• [Task input]
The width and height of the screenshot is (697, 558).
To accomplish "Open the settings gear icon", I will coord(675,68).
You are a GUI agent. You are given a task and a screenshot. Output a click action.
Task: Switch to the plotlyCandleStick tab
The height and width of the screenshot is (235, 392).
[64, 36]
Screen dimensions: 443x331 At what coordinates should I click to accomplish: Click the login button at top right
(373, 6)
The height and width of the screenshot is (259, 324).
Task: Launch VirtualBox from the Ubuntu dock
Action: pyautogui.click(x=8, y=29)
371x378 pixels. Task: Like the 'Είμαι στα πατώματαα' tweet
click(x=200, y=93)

--

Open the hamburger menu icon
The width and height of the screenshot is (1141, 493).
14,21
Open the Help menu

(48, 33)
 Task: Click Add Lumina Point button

• [Work instruction]
Taking the entries above, restate exactly those lines that fall between the line with "Open the hamburger menu icon" and the line with "Task: Click Add Lumina Point button", keeping both of those lines too.

• [Worked solution]
Open the hamburger menu icon
The width and height of the screenshot is (1141, 493).
14,21
Open the Help menu

(48, 33)
 Task: Click Add Lumina Point button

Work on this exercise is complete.